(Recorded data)
-=-=-

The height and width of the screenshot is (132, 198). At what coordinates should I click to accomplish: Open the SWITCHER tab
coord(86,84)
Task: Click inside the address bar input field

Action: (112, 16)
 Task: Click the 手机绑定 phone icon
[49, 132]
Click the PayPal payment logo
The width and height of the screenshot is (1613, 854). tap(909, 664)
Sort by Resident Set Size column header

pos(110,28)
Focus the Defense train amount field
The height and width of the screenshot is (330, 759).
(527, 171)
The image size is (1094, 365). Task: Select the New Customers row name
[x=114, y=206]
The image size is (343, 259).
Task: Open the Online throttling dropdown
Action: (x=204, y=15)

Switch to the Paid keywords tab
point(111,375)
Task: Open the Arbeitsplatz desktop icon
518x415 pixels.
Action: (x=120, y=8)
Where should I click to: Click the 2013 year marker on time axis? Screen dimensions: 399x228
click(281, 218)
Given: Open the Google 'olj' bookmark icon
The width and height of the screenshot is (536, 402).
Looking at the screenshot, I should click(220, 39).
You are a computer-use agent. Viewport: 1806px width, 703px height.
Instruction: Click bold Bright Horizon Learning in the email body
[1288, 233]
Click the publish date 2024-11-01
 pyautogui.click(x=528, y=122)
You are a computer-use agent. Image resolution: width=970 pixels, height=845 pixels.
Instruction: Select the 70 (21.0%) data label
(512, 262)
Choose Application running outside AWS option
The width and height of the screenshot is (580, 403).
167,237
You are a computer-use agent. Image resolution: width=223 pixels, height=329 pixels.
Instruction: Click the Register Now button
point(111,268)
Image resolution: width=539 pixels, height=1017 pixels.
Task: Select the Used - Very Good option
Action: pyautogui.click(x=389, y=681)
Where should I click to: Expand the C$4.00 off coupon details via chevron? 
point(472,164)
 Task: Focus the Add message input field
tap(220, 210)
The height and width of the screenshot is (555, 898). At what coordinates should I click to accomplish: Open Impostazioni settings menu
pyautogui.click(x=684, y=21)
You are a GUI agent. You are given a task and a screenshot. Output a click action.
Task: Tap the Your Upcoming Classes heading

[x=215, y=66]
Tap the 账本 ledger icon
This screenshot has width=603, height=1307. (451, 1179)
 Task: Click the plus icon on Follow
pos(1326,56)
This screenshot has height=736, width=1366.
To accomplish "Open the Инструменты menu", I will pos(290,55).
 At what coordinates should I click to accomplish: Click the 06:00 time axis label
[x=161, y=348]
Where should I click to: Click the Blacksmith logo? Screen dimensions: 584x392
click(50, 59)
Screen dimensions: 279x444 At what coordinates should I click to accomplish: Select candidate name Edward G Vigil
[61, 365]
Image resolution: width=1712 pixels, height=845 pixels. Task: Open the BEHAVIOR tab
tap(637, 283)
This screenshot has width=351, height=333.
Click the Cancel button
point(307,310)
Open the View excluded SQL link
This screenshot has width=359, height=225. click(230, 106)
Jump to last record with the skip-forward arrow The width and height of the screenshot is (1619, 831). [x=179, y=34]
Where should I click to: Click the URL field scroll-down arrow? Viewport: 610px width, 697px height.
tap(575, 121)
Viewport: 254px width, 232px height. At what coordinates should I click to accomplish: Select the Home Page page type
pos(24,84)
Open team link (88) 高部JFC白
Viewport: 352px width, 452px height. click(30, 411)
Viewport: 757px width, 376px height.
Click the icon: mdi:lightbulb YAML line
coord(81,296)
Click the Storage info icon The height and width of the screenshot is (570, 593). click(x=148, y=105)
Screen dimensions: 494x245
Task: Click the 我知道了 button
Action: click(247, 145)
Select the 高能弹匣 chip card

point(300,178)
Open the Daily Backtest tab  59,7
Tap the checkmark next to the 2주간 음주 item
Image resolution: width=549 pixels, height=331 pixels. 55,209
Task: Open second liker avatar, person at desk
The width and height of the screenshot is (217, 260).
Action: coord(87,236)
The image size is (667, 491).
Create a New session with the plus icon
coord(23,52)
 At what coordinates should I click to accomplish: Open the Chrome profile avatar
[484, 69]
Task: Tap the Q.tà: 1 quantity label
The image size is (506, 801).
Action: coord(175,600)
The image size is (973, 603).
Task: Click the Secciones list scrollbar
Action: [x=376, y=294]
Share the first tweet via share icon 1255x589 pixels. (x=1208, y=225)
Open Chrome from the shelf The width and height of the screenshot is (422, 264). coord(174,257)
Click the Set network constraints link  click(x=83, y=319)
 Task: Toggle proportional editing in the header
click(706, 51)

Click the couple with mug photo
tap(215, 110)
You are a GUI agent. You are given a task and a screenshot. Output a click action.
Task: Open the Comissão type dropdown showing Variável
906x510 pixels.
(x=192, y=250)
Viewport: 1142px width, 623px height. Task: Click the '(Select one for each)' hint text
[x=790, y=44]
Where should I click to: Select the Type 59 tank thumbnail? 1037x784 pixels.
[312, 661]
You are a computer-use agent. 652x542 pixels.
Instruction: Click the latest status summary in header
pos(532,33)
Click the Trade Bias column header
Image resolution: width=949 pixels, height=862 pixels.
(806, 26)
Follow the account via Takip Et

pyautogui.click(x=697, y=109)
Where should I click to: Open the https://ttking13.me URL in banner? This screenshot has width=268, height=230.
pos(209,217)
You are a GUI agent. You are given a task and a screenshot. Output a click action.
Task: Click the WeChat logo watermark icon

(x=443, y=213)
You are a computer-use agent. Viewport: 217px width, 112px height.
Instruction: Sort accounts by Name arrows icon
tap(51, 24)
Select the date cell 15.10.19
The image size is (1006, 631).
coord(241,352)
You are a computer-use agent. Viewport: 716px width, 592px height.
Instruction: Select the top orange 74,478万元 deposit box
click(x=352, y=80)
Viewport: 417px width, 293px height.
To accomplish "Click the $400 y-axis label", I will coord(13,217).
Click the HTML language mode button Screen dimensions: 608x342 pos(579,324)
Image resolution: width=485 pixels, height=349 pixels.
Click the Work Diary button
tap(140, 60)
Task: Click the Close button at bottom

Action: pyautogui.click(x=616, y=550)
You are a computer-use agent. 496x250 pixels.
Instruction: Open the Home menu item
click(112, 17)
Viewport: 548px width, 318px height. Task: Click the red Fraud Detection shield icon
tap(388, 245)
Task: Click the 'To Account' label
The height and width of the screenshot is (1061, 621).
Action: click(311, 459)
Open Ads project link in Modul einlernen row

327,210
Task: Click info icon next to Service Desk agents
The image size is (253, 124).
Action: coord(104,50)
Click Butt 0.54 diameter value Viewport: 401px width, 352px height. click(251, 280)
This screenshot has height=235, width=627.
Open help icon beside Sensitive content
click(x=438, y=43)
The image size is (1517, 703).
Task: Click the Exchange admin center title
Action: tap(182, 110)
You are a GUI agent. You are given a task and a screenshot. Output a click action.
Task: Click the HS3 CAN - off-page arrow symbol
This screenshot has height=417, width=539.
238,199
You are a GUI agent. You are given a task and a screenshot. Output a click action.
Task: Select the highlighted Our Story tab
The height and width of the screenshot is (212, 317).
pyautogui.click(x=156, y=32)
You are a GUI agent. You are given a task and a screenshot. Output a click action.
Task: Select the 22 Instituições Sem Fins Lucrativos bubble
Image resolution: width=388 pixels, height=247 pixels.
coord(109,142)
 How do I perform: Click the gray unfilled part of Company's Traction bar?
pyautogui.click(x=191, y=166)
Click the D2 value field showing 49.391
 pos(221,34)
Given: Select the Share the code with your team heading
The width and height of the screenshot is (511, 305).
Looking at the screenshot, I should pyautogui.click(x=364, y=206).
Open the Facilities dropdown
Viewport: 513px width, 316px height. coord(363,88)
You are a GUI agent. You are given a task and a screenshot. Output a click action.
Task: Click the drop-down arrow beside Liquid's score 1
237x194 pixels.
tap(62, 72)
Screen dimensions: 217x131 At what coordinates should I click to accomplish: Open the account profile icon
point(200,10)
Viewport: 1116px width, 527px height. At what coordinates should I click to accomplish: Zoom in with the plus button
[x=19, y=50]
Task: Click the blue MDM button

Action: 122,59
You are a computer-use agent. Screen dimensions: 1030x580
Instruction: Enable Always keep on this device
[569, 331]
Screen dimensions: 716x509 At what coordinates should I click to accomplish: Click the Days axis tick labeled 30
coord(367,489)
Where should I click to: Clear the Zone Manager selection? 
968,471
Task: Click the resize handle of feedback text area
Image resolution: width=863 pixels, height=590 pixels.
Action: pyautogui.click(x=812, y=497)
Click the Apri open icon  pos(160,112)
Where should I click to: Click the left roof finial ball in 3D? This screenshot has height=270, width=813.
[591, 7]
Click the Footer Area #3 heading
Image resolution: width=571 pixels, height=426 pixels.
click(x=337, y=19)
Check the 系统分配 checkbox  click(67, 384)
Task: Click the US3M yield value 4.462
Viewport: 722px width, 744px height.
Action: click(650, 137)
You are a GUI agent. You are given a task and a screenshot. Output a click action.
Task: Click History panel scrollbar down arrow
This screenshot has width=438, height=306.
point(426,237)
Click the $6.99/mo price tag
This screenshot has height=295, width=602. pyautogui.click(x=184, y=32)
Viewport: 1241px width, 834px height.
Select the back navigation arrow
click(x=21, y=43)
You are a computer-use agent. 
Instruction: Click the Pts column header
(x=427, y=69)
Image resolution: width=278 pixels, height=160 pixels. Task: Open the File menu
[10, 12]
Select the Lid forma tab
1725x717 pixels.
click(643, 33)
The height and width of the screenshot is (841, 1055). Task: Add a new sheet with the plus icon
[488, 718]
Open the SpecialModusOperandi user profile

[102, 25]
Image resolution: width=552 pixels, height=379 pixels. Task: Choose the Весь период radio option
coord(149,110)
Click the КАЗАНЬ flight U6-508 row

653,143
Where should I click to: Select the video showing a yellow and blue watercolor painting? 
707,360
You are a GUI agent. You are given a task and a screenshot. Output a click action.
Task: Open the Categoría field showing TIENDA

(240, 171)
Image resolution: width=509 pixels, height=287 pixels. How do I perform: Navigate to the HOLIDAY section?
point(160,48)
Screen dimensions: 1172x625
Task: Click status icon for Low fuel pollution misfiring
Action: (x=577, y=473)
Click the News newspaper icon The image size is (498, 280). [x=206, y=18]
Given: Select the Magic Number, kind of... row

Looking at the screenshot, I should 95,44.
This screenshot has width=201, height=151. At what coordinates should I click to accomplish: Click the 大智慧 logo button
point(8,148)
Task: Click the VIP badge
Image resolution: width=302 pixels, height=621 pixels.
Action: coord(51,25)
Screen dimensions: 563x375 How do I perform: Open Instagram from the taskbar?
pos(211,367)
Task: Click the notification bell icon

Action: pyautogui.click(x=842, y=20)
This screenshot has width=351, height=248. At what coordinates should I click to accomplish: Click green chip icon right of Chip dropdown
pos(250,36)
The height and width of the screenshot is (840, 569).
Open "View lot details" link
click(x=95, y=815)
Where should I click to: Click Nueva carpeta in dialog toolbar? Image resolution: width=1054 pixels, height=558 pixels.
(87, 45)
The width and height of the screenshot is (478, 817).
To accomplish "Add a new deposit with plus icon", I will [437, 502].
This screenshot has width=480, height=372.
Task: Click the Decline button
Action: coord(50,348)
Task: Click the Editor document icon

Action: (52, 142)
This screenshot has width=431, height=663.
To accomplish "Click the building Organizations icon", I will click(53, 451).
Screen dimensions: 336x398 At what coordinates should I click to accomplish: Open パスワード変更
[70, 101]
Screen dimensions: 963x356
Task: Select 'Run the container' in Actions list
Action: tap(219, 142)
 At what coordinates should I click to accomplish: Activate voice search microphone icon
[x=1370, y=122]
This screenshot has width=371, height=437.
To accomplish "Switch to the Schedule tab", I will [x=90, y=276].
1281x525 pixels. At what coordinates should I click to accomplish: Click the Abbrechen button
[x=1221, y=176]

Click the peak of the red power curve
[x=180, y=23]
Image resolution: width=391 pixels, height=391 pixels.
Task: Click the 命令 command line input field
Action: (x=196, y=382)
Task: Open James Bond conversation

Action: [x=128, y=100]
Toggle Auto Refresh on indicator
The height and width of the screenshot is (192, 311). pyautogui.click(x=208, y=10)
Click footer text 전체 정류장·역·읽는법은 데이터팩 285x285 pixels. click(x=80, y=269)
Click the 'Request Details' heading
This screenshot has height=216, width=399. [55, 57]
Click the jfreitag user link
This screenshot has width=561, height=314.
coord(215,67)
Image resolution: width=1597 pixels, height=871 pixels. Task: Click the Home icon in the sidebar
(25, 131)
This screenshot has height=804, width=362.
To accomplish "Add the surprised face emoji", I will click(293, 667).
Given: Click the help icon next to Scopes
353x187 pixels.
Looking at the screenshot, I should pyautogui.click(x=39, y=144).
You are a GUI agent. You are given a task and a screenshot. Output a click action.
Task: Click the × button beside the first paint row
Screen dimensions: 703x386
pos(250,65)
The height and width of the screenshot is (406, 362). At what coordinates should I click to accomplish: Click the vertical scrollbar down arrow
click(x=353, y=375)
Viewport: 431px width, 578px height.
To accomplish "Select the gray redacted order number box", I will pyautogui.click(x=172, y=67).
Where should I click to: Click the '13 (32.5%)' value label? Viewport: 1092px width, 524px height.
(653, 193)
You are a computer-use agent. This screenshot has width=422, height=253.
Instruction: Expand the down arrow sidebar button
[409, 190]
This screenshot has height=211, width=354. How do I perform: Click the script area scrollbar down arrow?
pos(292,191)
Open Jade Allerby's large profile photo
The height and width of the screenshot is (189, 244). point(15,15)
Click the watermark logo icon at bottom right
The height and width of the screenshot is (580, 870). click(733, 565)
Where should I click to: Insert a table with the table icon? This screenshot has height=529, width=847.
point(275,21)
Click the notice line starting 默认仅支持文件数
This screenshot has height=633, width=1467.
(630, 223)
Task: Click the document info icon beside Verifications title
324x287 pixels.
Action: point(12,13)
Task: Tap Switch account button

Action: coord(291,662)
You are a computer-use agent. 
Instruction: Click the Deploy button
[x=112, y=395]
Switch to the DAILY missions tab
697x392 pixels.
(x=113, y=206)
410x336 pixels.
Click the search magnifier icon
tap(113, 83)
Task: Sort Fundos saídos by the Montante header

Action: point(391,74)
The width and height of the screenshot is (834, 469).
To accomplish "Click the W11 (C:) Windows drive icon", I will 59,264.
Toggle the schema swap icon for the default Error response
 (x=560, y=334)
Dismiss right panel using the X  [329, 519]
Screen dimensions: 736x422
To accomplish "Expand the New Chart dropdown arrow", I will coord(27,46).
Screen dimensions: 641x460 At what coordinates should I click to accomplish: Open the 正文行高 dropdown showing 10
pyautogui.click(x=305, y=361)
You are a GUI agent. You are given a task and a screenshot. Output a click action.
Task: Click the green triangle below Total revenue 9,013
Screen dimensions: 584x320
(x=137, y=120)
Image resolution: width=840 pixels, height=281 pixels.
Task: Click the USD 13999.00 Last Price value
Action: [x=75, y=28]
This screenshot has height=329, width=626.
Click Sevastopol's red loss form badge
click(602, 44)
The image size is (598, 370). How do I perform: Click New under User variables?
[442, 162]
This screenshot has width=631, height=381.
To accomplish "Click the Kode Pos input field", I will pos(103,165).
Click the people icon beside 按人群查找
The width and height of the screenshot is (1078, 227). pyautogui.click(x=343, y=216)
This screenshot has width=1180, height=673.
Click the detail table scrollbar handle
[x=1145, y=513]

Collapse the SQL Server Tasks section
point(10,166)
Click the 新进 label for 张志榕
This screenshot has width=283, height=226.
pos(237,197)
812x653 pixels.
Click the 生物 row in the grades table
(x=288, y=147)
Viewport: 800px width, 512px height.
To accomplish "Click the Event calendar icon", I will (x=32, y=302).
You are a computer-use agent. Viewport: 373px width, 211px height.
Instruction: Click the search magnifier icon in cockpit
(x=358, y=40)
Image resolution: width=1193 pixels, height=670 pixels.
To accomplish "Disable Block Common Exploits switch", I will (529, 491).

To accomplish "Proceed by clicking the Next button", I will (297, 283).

-=-=-

ACTIVITY:
What lines in the records contain the word "computer"? Return each one.

RESPONSE TO THE TASK:
You are a computer-use agent. Viewport: 1806px width, 703px height.
You are a computer-use agent. Image resolution: width=970 pixels, height=845 pixels.
You are a computer-use agent. Image resolution: width=223 pixels, height=329 pixels.
You are a computer-use agent. 652x542 pixels.
You are a computer-use agent. Viewport: 217px width, 112px height.
You are a computer-use agent. Viewport: 716px width, 592px height.
You are a computer-use agent. 496x250 pixels.
You are a computer-use agent. Screen dimensions: 1030x580
You are a computer-use agent. 
You are a computer-use agent. This screenshot has width=422, height=253.
You are a computer-use agent. 
You are a computer-use agent. Viewport: 373px width, 211px height.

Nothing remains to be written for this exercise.